The Supreme One is described in the Upanishads as having lotus eyes. Lord Narayana’s eyes have the beauty of a lotus flower, and this fact is reiterated in our epics too, said Akkarakkani Srinidhi in a discourse.
When Lord Krishna goes as the messenger of the Pandavas to the court of Duryodhana, He stays in the house of Vidura. Duryodhana is inimically disposed towards the Pandavas, on whose behalf Krishna has come, and yet even he addresses Krishna as ‘Pundareekaksha,’ meaning lotus-eyed One.

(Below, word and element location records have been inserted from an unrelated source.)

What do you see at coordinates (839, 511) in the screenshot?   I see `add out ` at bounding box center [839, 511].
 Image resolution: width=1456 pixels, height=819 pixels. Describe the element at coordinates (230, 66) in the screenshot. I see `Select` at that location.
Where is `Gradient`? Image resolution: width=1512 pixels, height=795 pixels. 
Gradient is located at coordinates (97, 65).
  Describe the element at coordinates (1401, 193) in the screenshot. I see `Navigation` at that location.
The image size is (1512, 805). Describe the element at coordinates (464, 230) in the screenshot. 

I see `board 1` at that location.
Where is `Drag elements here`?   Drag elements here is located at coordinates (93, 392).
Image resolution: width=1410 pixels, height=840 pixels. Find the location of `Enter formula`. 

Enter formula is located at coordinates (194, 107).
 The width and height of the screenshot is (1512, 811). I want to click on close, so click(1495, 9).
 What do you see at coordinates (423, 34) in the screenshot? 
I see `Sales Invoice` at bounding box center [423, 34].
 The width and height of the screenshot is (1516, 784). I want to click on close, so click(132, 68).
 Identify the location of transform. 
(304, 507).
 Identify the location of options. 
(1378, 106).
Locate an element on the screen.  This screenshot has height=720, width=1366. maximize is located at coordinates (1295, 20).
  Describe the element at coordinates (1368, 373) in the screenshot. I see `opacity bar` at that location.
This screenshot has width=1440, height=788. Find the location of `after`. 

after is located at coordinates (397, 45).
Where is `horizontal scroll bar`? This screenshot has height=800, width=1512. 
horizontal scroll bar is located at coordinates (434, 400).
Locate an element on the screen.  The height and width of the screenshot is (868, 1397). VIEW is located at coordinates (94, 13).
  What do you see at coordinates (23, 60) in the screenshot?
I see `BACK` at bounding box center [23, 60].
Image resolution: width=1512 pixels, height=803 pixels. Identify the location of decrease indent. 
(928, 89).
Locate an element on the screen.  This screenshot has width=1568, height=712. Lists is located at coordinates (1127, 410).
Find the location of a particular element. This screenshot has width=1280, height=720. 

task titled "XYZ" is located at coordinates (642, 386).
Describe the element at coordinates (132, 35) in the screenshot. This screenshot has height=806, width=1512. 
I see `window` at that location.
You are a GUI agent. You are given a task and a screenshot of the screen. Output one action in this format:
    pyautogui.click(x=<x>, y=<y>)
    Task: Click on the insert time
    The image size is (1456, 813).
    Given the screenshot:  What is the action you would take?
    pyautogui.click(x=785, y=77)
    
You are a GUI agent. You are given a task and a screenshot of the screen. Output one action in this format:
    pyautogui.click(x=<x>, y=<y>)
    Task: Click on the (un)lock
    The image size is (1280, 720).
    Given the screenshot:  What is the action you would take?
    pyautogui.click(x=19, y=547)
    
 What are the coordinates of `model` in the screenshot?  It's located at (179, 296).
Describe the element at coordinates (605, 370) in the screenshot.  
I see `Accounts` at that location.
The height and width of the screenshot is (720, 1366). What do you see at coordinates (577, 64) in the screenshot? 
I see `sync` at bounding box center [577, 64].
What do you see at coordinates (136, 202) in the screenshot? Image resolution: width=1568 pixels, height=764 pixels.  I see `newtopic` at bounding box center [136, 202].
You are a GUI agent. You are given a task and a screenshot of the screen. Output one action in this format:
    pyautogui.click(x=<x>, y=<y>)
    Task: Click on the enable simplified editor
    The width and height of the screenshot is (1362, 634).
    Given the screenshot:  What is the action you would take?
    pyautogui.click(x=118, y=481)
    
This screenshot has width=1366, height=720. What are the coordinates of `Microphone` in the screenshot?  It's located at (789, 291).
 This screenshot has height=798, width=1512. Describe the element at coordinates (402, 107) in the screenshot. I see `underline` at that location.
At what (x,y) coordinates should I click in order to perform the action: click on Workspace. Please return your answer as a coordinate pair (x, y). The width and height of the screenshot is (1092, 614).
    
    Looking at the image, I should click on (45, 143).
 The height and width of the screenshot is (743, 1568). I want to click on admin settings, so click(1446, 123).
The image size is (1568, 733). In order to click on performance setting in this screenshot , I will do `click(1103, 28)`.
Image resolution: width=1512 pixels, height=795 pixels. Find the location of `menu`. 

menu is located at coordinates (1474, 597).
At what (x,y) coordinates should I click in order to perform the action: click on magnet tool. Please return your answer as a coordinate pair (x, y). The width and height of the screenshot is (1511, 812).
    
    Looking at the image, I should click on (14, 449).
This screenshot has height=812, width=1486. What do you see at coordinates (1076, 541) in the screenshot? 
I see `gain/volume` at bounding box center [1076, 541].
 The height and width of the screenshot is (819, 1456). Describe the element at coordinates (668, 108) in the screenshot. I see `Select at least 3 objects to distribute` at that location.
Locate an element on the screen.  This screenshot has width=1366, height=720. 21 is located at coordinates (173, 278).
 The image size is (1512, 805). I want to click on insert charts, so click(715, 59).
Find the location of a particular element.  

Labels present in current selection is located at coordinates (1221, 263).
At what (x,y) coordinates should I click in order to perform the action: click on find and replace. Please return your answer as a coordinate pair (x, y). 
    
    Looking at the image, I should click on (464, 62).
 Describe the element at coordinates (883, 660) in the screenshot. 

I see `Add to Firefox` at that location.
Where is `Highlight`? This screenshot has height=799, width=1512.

The Lord is One whose beauty is immense. Dasaratha addresses Rama as ‘Rajeevalochana,’ which again means the One with lotus-like eyes. Valmiki describes Rama as being more beautiful than the Moon. The Lord’s glances of mercy confer innumerable blessings on the one so blessed to be seen by Him.
Those who listen to His greatness being described become gnanis. When Prahlada was in his mother’s womb, Narada spoke to her about the greatness of Narayana, and as a result of this, Prahlada had unshakeable faith in the Lord even when he was a child. The Lord’s eyes are like the Sun, in its blazing intensity and scorching heat, when it comes to looking at the enemies of His devotees. But when it comes to looking at His devotees, His eyes are like the Moon, with their cool and pleasing glances.
Sabari, the aged ascetic, waits for Rama, for she has been asked to wait for Him by her acharyas. When Rama arrives, she serves Him fruits she has picked for Him. She says that His kind eyes have blessed her. The task assigned to her by her acharyas having been performed by her, she gives up her life and attains moksha.
Koorathazhvar, in his Sri Vaikunta Sthavam, describes Narayana as the lotus-eyed One, and offers his salutations to the Lord. Koorathazhvar also describes His eyes as being cool, and as eyes that grant to devotees boons that they seek.
The Lord's eyes are beautiful in archa form too, and Thirupanazhvar describes the eyes of Lord Ranganatha as being big and long.